Tensor [batch_size, num_cell, num_cell, box_per_cell, 1].

Return type

cell_gt_boxes

_weight_decay_loss(self)

L2 weight decay (regularization) loss.

__call__(self, predict_classes, predict_confidence, predict_boxes, gt_boxes, global_step)

Loss function.

Parameters
  • predict_classes – [batch_size, num_cell, num_cell, boxes_per_cell, num_classes]

  • predict_confidence – [batch_size, num_cell, num_cell, boxes_per_cell, 1]

  • predict_boxes – [batch_size, num_cell, num_cell, boxes_per_cell, 4(center_x, center_y, w, h)]

  • gt_boxes – ground truth boxes 3D tensor. [batch_size, max_num_boxes, 5(center_x, center_y, w, h, class_id)].

  • global_step – integer tensor.

Returns

loss value scalar tensor.

Return type

loss

blueoil.networks.object_detection.yolo_v2.summary_boxes(tag, images, boxes, image_size, max_outputs=3, data_format='NHWC')

Draw bounding boxes images on Tensorboard.

Args: tag: name of summary tag. images: Tensor of images [batch_size, height, widths, 3]. boxes: Tensor of boxes. assumed shape is [batch_size, num_boxes, 4(y1, x1, y2, x2)]. image_size: python list image size [height, width].

blueoil.networks.object_detection.yolo_v2.format_XYWH_to_CXCYWH(boxes, axis=1)

Format form (x, y, w, h) to (center_x, center_y, w, h) along specific dimension.

Args: boxes :a Tensor include boxes. [:, 4(x, y, w, h)] axis: which dimension of the inputs Tensor is boxes.

blueoil.networks.object_detection.yolo_v2.format_CXCYWH_to_XYWH(boxes, axis=1)

Format form (center_x, center_y, w, h) to (x, y, w, h) along specific dimension.

Args: boxes: A tensor include boxes. [:, 4(x, y, w, h)] axis: Which dimension of the inputs Tensor is boxes.

blueoil.networks.object_detection.yolo_v2.format_CXCYWH_to_YX(inputs, axis=1)

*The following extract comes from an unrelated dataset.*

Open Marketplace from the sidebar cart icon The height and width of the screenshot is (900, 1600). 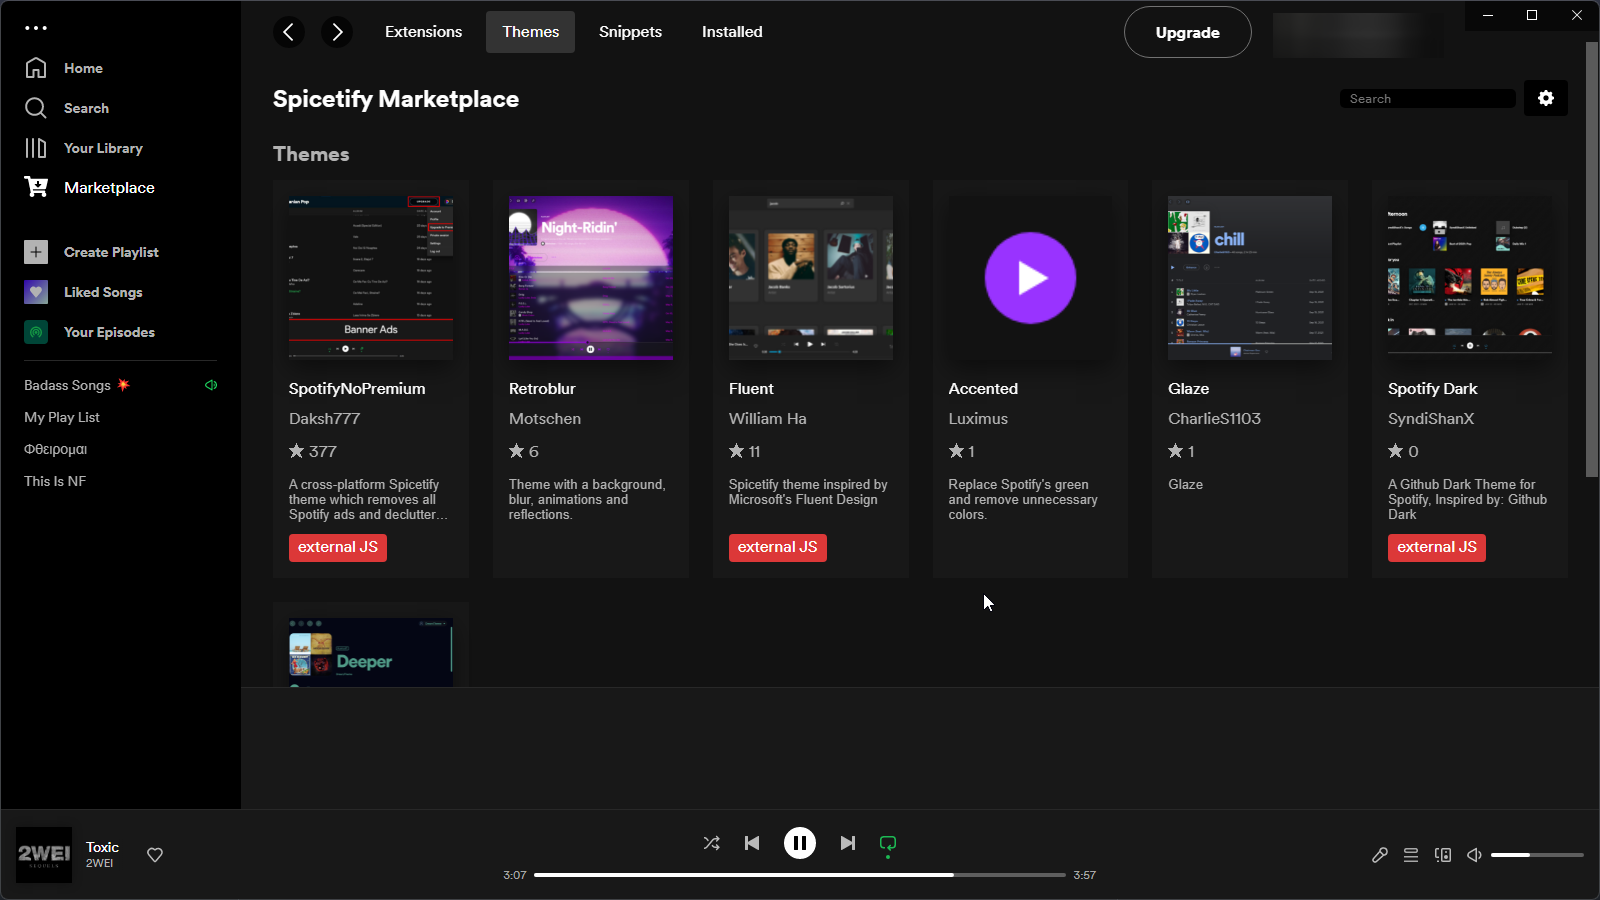36,187
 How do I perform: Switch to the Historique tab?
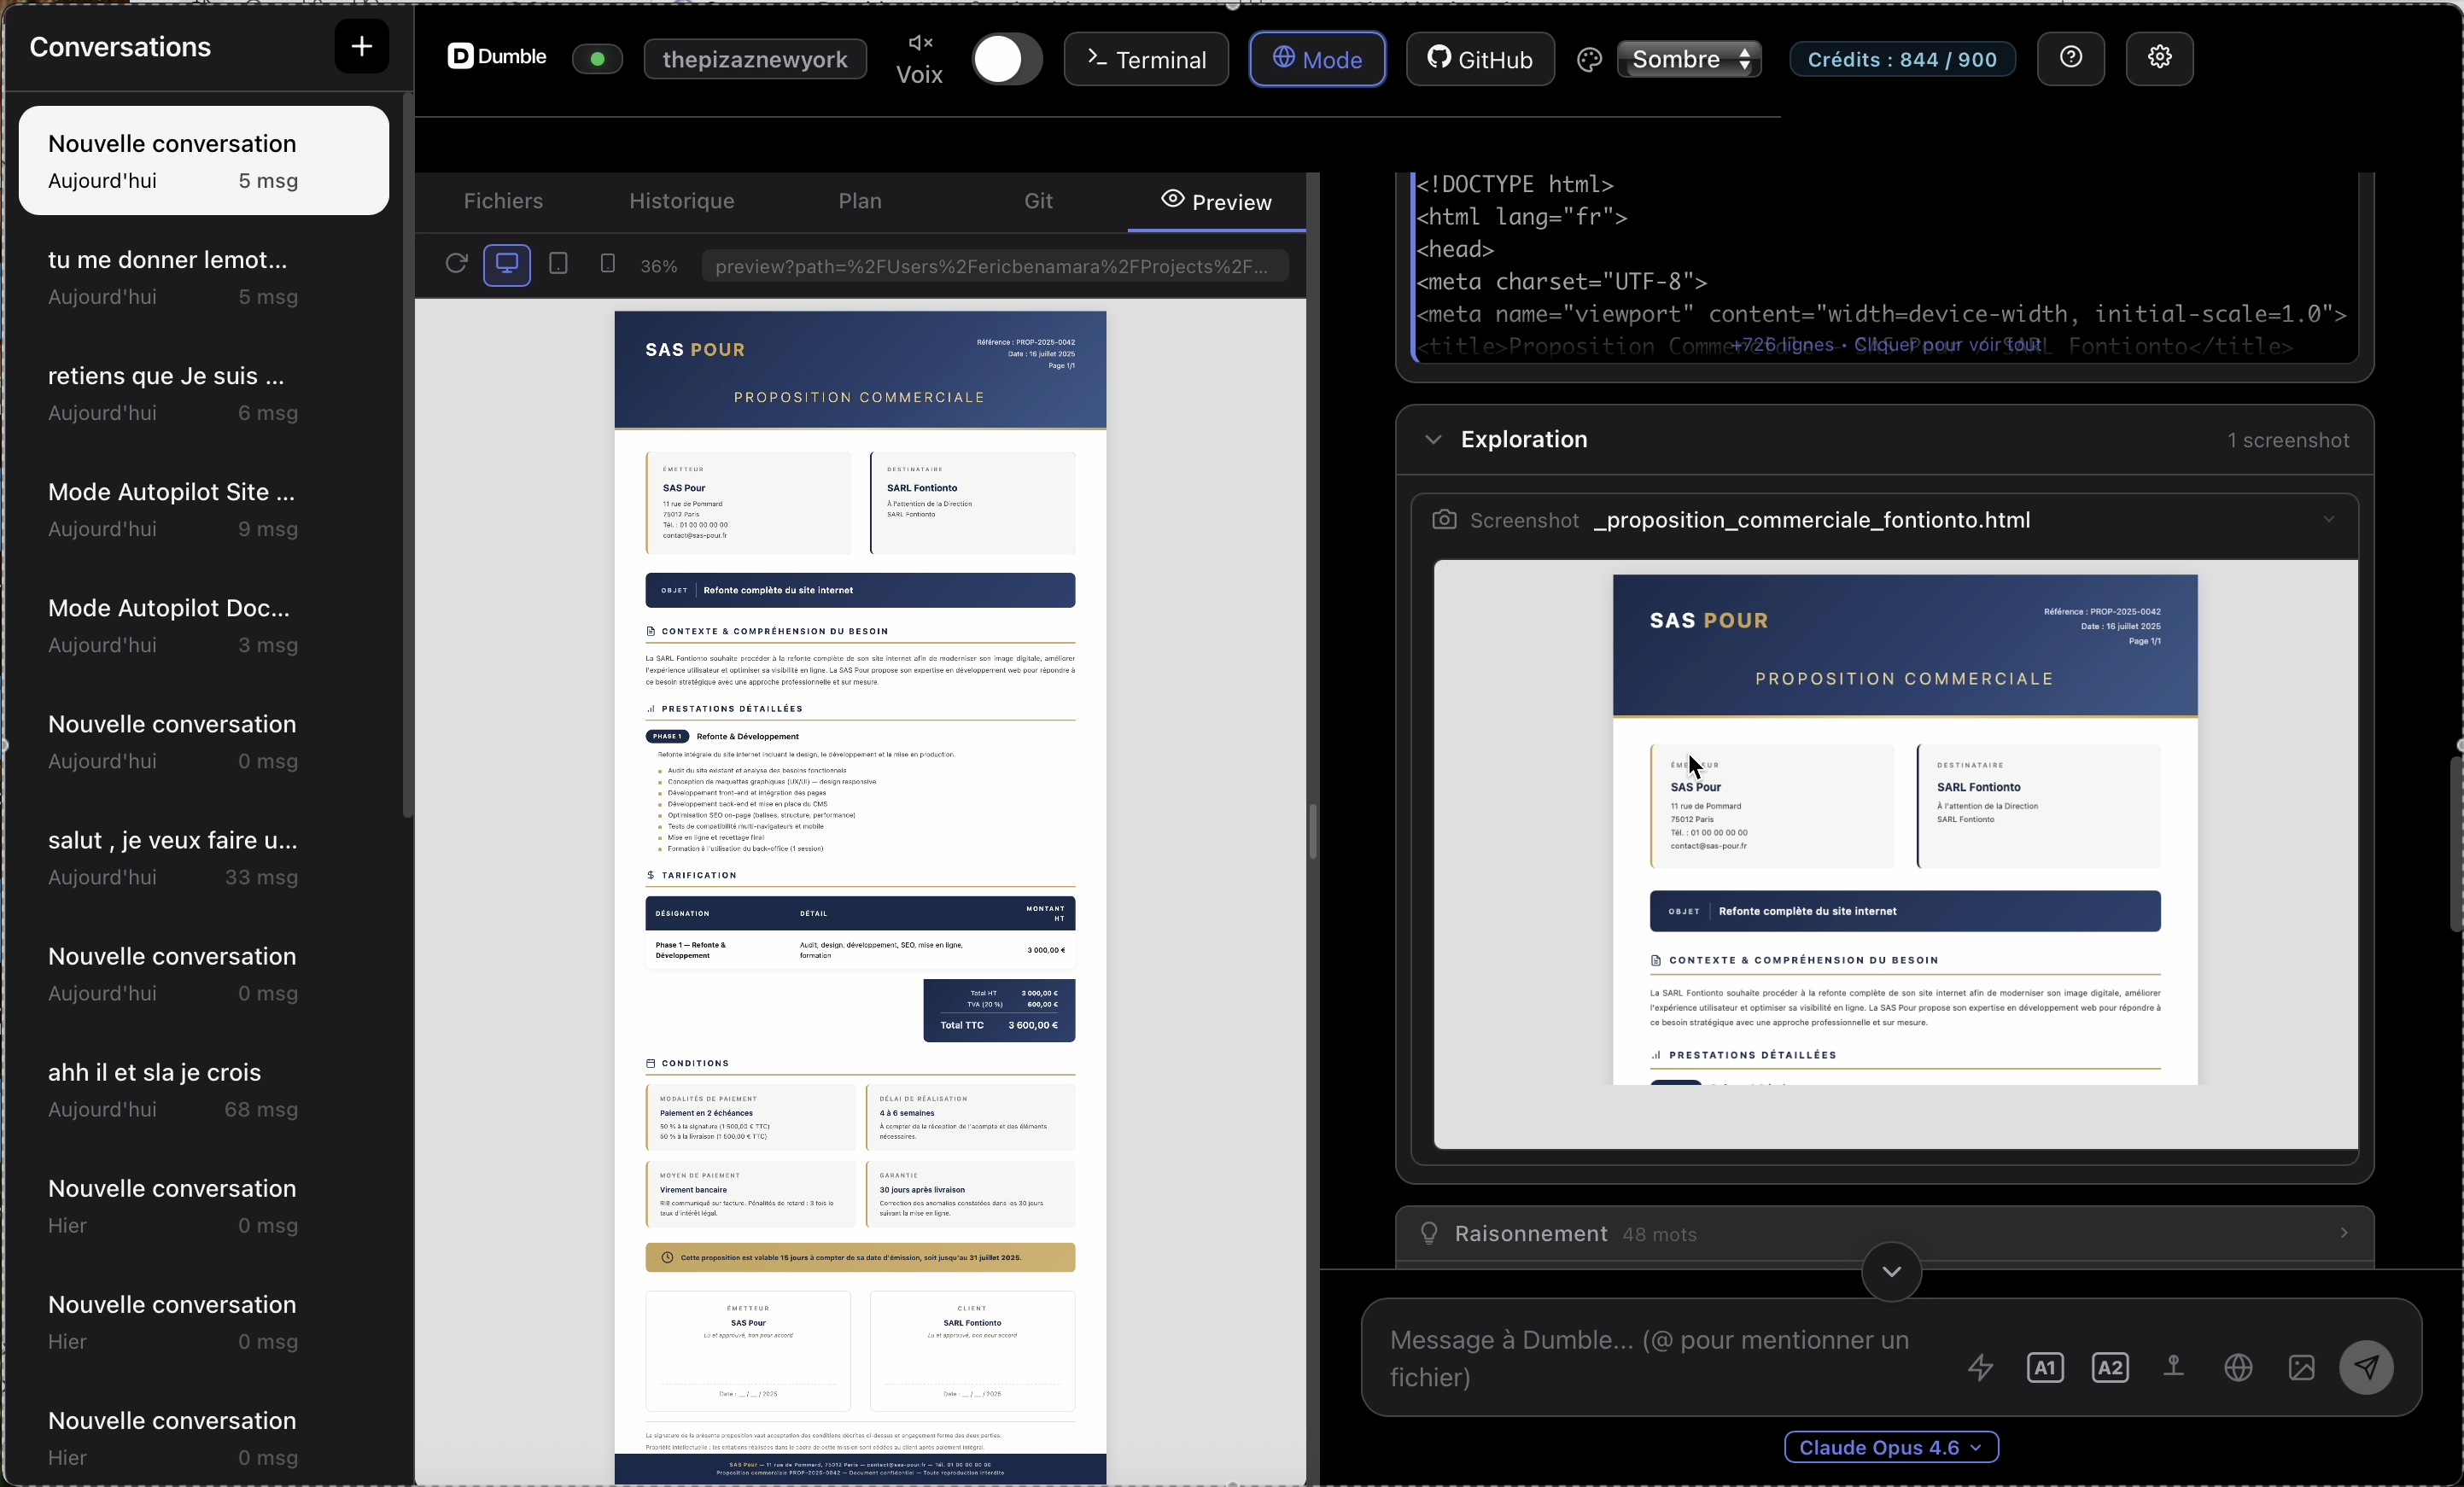coord(681,200)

Format from (x, y, w, h) to (y1, x1, y2, x2) boxes along specific dimension.

Parameters
  • inputs – a Tensor include boxes.

  • axis – which dimension of the inputs Tensor is boxes.

blueoil.networks.object_detection.yolo_v2.format_XYWH_to_YX(inputs, axis=1)

Format from (x, y, w, h) to (y1, x1, y2, x2) boxes along specific dimension.

Parameters
  • inputs – a Tensor include boxes.

  • axis – which dimension of the inputs Tensor is boxes.